Step 5: Model changes in inventory and working capital
The Cashflow impact of inventory comes from changes in inventory levels over time.
Model Reef will compute this automatically when you treat inventory as Asset type variables with appropriate timing, but conceptually:
An increase in inventory uses cash.
A decrease in inventory releases cash.
Use the Cashflow Statement and Cash Waterfall to see:
Net change in working capital related to inventory.
Contribution of inventory changes to total cash movement.
You can also compare inventory levels and changes to trade debtors and creditors to get a full picture of working capital.

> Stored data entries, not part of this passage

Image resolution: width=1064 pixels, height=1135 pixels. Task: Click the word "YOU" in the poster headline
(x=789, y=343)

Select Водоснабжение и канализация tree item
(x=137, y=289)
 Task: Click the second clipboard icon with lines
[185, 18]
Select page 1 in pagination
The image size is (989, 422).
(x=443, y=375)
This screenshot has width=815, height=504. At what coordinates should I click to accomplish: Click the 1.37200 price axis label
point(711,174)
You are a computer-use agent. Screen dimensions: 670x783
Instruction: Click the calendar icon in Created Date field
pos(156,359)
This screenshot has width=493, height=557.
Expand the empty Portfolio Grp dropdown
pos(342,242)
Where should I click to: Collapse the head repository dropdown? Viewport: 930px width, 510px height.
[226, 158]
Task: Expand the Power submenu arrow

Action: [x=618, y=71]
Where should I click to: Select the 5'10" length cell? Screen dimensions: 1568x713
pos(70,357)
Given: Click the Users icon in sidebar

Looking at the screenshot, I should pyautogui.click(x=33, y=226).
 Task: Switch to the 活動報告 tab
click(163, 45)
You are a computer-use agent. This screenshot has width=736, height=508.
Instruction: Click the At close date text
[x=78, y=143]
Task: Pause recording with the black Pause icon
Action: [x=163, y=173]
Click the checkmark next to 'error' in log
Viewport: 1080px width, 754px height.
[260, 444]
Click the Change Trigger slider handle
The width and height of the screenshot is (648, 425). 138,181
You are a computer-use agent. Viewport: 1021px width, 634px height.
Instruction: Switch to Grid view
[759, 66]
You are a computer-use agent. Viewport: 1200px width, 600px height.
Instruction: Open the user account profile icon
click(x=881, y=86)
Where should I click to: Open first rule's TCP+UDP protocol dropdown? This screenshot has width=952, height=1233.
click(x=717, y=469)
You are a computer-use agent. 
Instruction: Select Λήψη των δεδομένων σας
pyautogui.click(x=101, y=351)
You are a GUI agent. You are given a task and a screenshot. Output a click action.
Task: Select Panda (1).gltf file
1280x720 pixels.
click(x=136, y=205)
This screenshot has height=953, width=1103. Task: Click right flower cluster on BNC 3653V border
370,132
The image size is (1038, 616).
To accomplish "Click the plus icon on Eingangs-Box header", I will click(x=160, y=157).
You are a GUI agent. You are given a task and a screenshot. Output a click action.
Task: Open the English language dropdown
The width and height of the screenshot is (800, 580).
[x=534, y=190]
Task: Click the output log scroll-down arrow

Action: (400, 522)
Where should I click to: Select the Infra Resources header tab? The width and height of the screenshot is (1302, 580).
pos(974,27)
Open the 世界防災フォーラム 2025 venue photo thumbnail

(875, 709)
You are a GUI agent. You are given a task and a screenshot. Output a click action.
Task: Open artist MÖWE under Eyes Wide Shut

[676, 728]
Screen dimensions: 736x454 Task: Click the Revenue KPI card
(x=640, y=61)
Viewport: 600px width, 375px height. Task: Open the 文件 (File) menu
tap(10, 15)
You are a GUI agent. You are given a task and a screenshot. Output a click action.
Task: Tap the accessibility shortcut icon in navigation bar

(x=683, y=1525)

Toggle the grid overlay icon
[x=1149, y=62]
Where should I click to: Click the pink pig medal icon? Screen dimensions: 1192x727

Step 6: Build inventory and working capital dashboards
Create dashboards that show:
Inventory levels by product family and plant.
Inventory days on hand and turns over time.
Inventory value as a share of total assets or revenue.
Cash impact of inventory changes.
Use these views to:
Evaluate the impact of changing inventory policies (for example reducing days on hand).
Assess whether improvements in capacity or forecasting could reduce stock without increasing risk of stock outs.
Step 7: Use scenarios for policy and supply chain shocks
Clone the base model into scenario models that reflect different inventory strategies or supply conditions, for example:
Reduced days on hand through better planning.
Higher safety stock due to supply chain risk.
Changes in lead times from key suppliers.
Adjust inventory drivers and compare:
Inventory levels and working capital tied up.
Cashflow volatility and minimum cash positions.
Ability to meet sales plans given production and supply constraints.
Check your work
Inventory policy drivers reflect realistic operational practice, not just theoretical targets.
Inventory levels and days on hand for historical periods resemble what is seen in actual stock reports when you calibrate the model.
Changes to policy or volumes produce expected directional changes in inventory and cash.
The complexity of the structure is proportionate to the business size and decision needs.